Climate change exacerbates the problem, impacting snake behavior and increasing human-snake conflicts. “We are having snakes come into our homes primarily to seek water or food,” says George Maranga of the Kenya Snakebite Research and Intervention Centre (KSRIC).

In Kenya, about 20,000 are bitten by snakes annually, with approximately 4,000 fatalities and 7,000 cases of paralysis or other complications. Despite importing antivenom from Mexico and India, about 50% of these are ineffective due to regional venom variations. Antivenoms are mostly region-specific, meaning those produced from venoms in one region might not effectively treat snakebites in a different region.

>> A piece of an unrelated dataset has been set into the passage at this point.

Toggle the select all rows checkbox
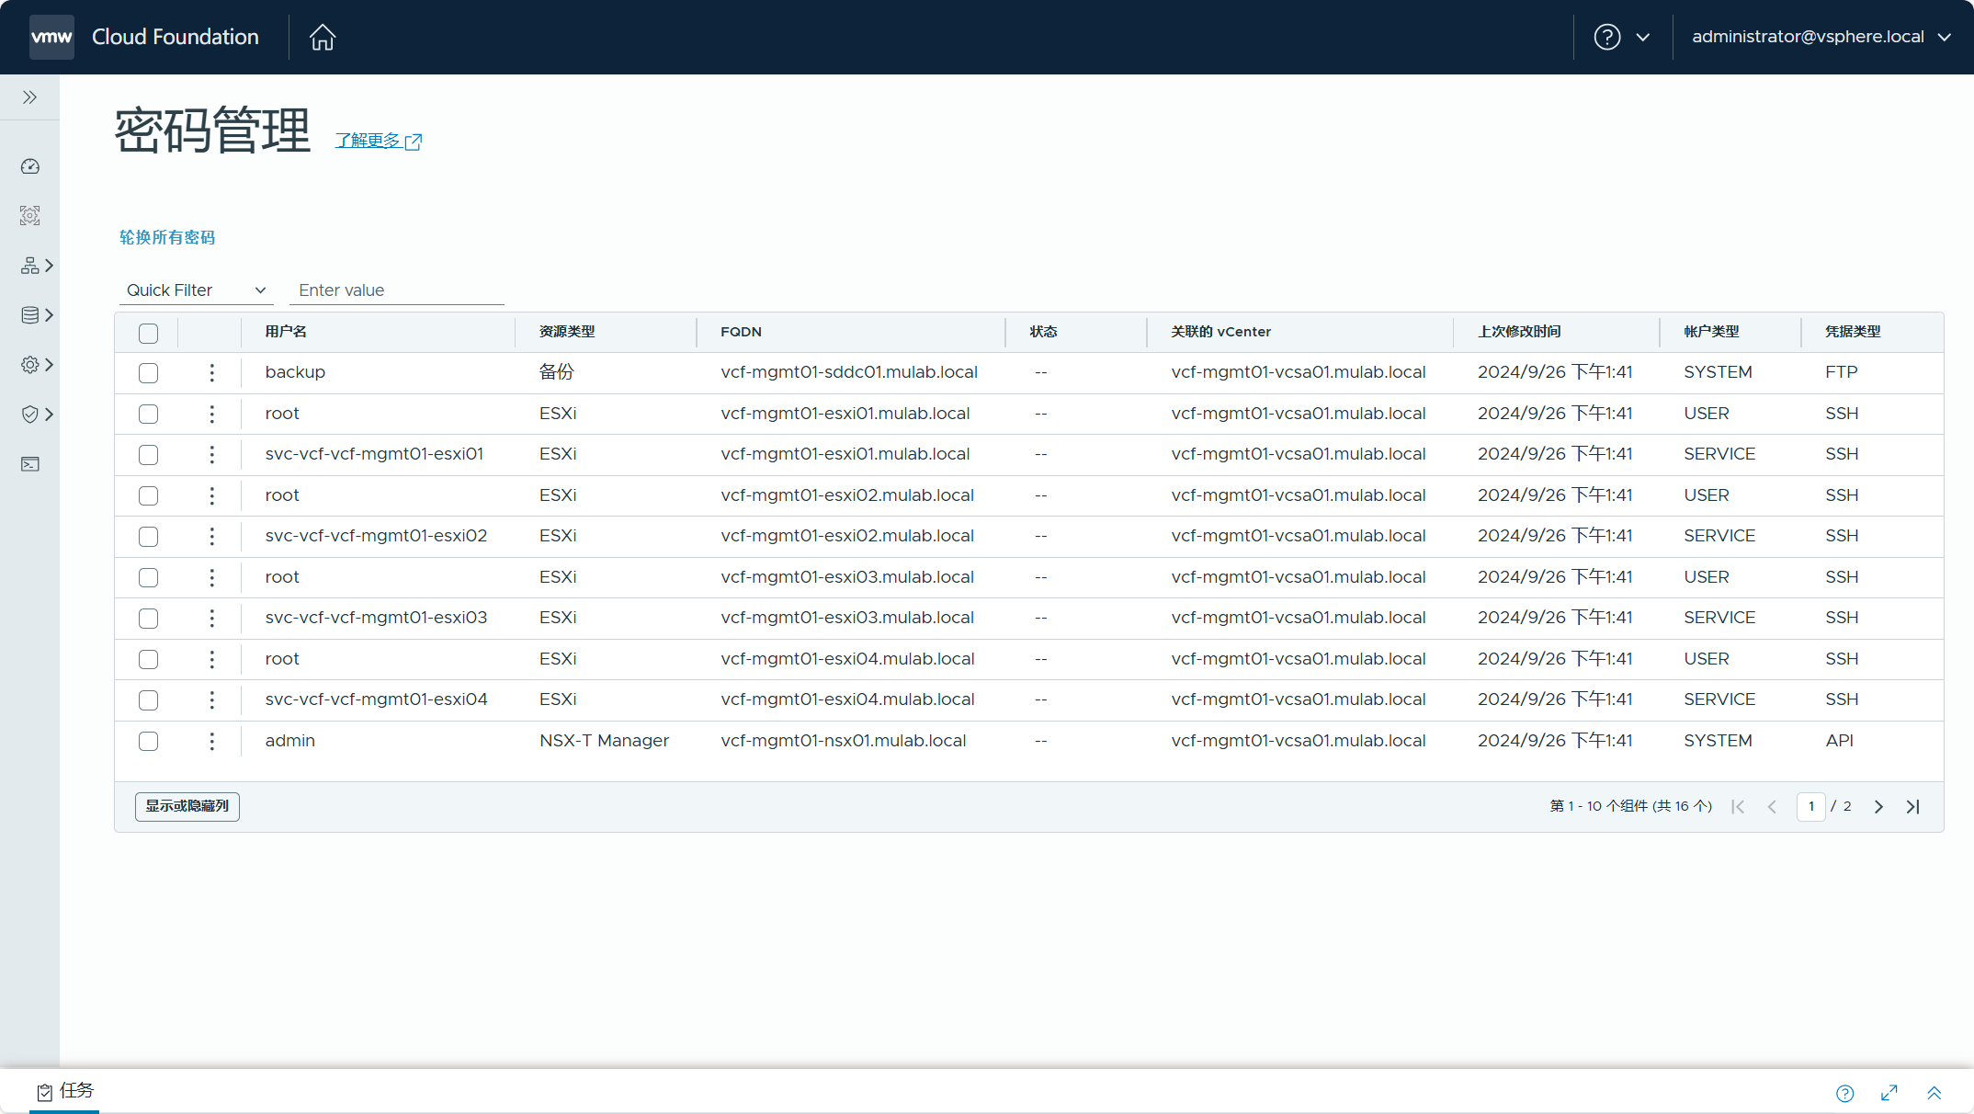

According to KSRIC, about 60% of snakebite victims do not seek hospital treatment, opting instead for ineffective traditional methods.

KSRIC, in partnership with the Liverpool School of Tropical Medicine, is developing a new generation of antivenom to improve treatment efficacy and reduce fatalities. This research involves immunising animals to produce antibodies, aiming to create more effective and affordable antivenom.

Maranga and his colleague, Fredrick Angotte, are undertaking the dangerous task of extracting venom from one of Africa’s most venomous snakes, the black mamba.

Their mission is to harvest the venom needed to produce the next generation of anti-venom for snakebite victims. This life-saving endeavour aims to enhance medical treatments and improve outcomes for those affected by venomous snakebites across East Africa.

The research is already at an advanced stage, aiming to enhance the efficacy and availability of antivenoms and decrease the number of vials needed per patient at a more affordable price. Currently, patients require up to five vials of antivenom, which can cost between $69.93 to $104.90.

Efforts to educate communities on snakebite prevention and first aid are underway. KSRIC is also collaborating with communities to improve knowledge on how to handle snakes and how to perform first aid on victims. They are also training healthcare workers how to properly manage snake bites, but for many, these measures come too late. Ruth Munge lost her husband in 2020 after he was bitten by a snake while they were sleeping. He was rushed to Mwingi Level 4 Hospital, where he was told he needed an X-ray to determine the problem. However, the hospital did not have electricity and could only provide him with pain medication. On the fourth day, Benjamin Munge passed away at the age of 43.

As Kitui County grapples with this ongoing threat, the need for effective antivenom and better healthcare infrastructure becomes increasingly urgent to save lives and alleviate the fear permeating these communities.